Fluke Disease

Flukes, or flatworms, have a complex life cycle with many stages. Although sheep, cattle, pigs and humans can be “natural” hosts to the adult stage, the other stages are meant to develop outdoors and in secondary hosts. When fluke stages other than the adult are able to develop in us, I call it fluke disease.


Or, when an adult that “normally belongs” to another species is able to develop in us, I also call that fluke disease. Or even with adult flukes in their “normal” host, when they move from the organ that they “normally” colonize to other organs in the body I call this fluke disease, too.
Four fluke varieties engaged in this extra territorial pursuit are the intestinal fluke, sheep liver fluke, pancreatic fluke, and human liver fluke.
As you can see from their names, scientists have studied them well, and know exactly which animals are the “normal” hosts, and which organ in that animal is the adult fluke's “normal” home. Fluke disease is when any of these is “wrong.”


Flukes don't have eyes to see with or legs to walk with, so how can they find and travel to the organ they want in the middle of your body? Scientists do not know for sure. However it's concluded from many scientific studies that the liver fluke, Fas¬ciola, for example, has no trouble seeking out and colonizing the liver.


Here are some examples of what can happen when flukes go “wrong:”


    •    Adult flukes (any of the four mentioned) in the uterine wall causes cramping and bleeding when it is not menstrual period time. If an adult crosses the wall to the inside and then manages to get out through the fallopian tubes to the abdominal cavity it takes some endometrium with it— causing endometriosis.


     If adults develop in the kidneys, it can cause lupus or Hodgkin's disease.


     If adults complete their cycle in the brain, Alzheimer's disease and multiple sclerosis result.


     If the intestinal fluke (Fasciolopsis buskii) becomes adult in the liver it causes cancers of many (hundreds) kinds.


     If the pancreatic fluke completes its cycle in the pancreas it leads to diabetes. This is not an example of flukes straying into the wrong organs, but of having its stages reproducing where they never could before.


     If flukes develop in the thymus, immunity is lowered. If it happens to be the intestinal fluke, HIV (Human Immu¬nodeficiency Virus) is released there.
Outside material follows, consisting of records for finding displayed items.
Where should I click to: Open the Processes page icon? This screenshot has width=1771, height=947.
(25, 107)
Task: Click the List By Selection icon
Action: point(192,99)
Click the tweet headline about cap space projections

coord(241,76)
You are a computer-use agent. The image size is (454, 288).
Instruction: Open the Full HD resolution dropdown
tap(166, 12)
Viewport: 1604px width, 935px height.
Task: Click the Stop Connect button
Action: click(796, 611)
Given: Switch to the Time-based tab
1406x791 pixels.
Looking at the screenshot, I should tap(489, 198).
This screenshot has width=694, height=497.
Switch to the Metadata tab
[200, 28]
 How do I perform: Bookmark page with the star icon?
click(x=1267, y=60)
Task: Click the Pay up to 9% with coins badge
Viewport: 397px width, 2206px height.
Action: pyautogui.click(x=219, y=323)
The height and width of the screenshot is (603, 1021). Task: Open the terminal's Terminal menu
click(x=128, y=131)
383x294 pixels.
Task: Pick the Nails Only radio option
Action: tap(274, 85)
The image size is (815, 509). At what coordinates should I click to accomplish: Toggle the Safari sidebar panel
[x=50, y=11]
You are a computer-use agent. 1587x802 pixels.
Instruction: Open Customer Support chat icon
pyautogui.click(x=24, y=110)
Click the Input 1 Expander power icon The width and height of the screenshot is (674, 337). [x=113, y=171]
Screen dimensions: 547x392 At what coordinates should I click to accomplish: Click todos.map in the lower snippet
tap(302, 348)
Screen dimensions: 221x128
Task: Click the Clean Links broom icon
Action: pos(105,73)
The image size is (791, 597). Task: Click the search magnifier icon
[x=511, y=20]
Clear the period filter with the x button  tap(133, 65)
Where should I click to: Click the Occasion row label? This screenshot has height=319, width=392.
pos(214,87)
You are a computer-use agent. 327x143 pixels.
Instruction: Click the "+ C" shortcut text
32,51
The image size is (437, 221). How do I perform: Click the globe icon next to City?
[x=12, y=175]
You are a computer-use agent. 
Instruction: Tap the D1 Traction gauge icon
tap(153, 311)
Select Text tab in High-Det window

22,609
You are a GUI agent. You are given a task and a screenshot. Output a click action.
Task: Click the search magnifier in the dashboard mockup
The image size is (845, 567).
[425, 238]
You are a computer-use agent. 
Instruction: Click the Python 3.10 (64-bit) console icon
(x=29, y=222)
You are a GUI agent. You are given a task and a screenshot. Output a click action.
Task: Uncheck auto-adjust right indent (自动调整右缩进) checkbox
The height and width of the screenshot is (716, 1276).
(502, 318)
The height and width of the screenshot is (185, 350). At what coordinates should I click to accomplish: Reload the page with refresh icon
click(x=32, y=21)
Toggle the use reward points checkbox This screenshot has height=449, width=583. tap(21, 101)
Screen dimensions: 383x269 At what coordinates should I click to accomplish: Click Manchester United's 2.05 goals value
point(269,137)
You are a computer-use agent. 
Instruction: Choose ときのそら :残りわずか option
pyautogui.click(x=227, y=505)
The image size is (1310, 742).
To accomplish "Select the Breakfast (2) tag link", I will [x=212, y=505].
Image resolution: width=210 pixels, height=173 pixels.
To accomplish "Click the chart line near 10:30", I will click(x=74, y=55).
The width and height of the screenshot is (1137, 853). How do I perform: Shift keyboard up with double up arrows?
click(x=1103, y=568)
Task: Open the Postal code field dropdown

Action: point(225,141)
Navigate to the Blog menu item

In turn, HIV invades other tissues, like penis and vagina.


     These four flukes can also invade the muscles, causing dystrophies.


As dissimilar as we always thought these diseases to be, it's obvious to me that they are but one disease—fluke disease


Considering the size of these flukes (adults are easily visi¬ble), it is not surprising that they can quickly lay waste a human's organs. Yet a human is big and makes a valiant effort to kill the stages, block access to tissues and otherwise battle them.


But only the human's intelligence can be counted on to defeat them. The intelligent approach is to discover what enables these mighty monsters to do their reproducing in our bodies instead of the pond with its snail/minnow secondary hosts.